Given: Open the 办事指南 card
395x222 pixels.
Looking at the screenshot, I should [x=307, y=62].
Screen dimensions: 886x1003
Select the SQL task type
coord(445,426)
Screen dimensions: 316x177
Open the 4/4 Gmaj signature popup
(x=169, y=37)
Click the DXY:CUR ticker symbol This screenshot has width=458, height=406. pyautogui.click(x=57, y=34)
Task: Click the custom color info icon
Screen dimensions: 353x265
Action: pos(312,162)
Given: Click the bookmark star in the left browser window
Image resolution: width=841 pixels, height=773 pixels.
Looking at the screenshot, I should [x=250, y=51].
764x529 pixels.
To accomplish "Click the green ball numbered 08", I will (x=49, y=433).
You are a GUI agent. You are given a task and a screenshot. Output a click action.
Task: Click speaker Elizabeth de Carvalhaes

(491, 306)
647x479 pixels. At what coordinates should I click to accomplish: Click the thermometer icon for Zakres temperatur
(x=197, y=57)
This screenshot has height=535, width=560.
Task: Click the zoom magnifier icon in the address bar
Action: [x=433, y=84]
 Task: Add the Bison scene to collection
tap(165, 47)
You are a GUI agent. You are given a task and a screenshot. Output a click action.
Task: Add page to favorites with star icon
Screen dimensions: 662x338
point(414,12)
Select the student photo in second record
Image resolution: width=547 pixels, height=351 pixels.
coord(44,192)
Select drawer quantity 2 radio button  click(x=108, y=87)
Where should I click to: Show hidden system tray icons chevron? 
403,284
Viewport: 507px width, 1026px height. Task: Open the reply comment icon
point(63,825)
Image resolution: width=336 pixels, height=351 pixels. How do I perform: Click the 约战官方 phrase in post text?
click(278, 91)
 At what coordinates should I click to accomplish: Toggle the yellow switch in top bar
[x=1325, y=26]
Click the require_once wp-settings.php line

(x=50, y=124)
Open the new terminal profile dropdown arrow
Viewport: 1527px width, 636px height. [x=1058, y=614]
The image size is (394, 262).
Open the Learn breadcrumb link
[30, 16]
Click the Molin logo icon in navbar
• • • • •
Write the listing out again, matching every line exactly.

Given: Open the 办事指南 card
395x222 pixels.
Looking at the screenshot, I should [x=307, y=62].
Screen dimensions: 886x1003
Select the SQL task type
coord(445,426)
Screen dimensions: 316x177
Open the 4/4 Gmaj signature popup
(x=169, y=37)
Click the DXY:CUR ticker symbol This screenshot has width=458, height=406. pyautogui.click(x=57, y=34)
Task: Click the custom color info icon
Screen dimensions: 353x265
Action: pos(312,162)
Given: Click the bookmark star in the left browser window
Image resolution: width=841 pixels, height=773 pixels.
Looking at the screenshot, I should [x=250, y=51].
764x529 pixels.
To accomplish "Click the green ball numbered 08", I will (x=49, y=433).
You are a GUI agent. You are given a task and a screenshot. Output a click action.
Task: Click speaker Elizabeth de Carvalhaes

(491, 306)
647x479 pixels. At what coordinates should I click to accomplish: Click the thermometer icon for Zakres temperatur
(x=197, y=57)
This screenshot has height=535, width=560.
Task: Click the zoom magnifier icon in the address bar
Action: [x=433, y=84]
 Task: Add the Bison scene to collection
tap(165, 47)
You are a GUI agent. You are given a task and a screenshot. Output a click action.
Task: Add page to favorites with star icon
Screen dimensions: 662x338
point(414,12)
Select the student photo in second record
Image resolution: width=547 pixels, height=351 pixels.
coord(44,192)
Select drawer quantity 2 radio button  click(x=108, y=87)
Where should I click to: Show hidden system tray icons chevron? 
403,284
Viewport: 507px width, 1026px height. Task: Open the reply comment icon
point(63,825)
Image resolution: width=336 pixels, height=351 pixels. How do I perform: Click the 约战官方 phrase in post text?
click(278, 91)
 At what coordinates should I click to accomplish: Toggle the yellow switch in top bar
[x=1325, y=26]
Click the require_once wp-settings.php line

(x=50, y=124)
Open the new terminal profile dropdown arrow
Viewport: 1527px width, 636px height. [x=1058, y=614]
The image size is (394, 262).
Open the Learn breadcrumb link
[30, 16]
Click the Molin logo icon in navbar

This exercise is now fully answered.